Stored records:
--- START ---
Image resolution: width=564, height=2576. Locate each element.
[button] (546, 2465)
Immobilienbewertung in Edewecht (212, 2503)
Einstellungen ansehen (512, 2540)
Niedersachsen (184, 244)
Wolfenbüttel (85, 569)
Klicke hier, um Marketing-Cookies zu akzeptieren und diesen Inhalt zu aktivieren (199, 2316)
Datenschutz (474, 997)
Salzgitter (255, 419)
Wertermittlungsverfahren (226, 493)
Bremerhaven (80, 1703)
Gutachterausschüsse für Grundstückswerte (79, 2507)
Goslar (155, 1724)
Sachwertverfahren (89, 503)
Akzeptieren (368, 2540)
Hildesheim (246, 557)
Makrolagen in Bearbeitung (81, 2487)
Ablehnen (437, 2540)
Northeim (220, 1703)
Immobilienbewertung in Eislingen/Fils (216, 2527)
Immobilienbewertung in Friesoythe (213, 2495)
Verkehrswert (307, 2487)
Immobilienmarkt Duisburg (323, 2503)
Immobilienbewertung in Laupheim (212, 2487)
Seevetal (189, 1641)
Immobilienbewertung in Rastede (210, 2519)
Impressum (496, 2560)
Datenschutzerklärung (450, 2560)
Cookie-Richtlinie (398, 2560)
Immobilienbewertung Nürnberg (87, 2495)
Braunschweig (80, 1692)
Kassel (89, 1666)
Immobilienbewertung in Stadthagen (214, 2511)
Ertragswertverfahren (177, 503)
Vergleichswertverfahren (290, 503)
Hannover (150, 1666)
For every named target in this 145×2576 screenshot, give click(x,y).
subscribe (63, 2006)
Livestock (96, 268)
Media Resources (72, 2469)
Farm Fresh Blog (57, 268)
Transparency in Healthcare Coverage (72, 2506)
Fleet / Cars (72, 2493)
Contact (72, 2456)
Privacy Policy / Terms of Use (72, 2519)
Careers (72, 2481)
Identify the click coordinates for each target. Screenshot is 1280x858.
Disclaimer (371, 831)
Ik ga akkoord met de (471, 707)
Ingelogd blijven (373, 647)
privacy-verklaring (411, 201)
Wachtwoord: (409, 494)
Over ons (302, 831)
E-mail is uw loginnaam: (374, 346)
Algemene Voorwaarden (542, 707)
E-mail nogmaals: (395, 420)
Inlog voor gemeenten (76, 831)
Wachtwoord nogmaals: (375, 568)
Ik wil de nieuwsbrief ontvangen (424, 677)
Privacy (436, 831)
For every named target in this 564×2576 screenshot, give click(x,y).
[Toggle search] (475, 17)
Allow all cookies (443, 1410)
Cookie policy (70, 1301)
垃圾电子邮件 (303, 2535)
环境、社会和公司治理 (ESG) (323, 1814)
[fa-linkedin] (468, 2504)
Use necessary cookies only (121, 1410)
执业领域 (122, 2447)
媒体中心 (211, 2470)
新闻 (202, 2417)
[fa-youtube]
--- END ---
Exercise prompt>
Your task is to restate, word for word, only those lines above that fall between the line holding "Salzgitter (255, 419)" and the line holding "Braunschweig (80, 1692)", inclusive.

Solution to the exercise>
Salzgitter (255, 419)
Wertermittlungsverfahren (226, 493)
Bremerhaven (80, 1703)
Gutachterausschüsse für Grundstückswerte (79, 2507)
Goslar (155, 1724)
Sachwertverfahren (89, 503)
Akzeptieren (368, 2540)
Hildesheim (246, 557)
Makrolagen in Bearbeitung (81, 2487)
Ablehnen (437, 2540)
Northeim (220, 1703)
Immobilienbewertung in Eislingen/Fils (216, 2527)
Immobilienbewertung in Friesoythe (213, 2495)
Verkehrswert (307, 2487)
Immobilienmarkt Duisburg (323, 2503)
Immobilienbewertung in Laupheim (212, 2487)
Seevetal (189, 1641)
Immobilienbewertung in Rastede (210, 2519)
Impressum (496, 2560)
Datenschutzerklärung (450, 2560)
Cookie-Richtlinie (398, 2560)
Immobilienbewertung Nürnberg (87, 2495)
Braunschweig (80, 1692)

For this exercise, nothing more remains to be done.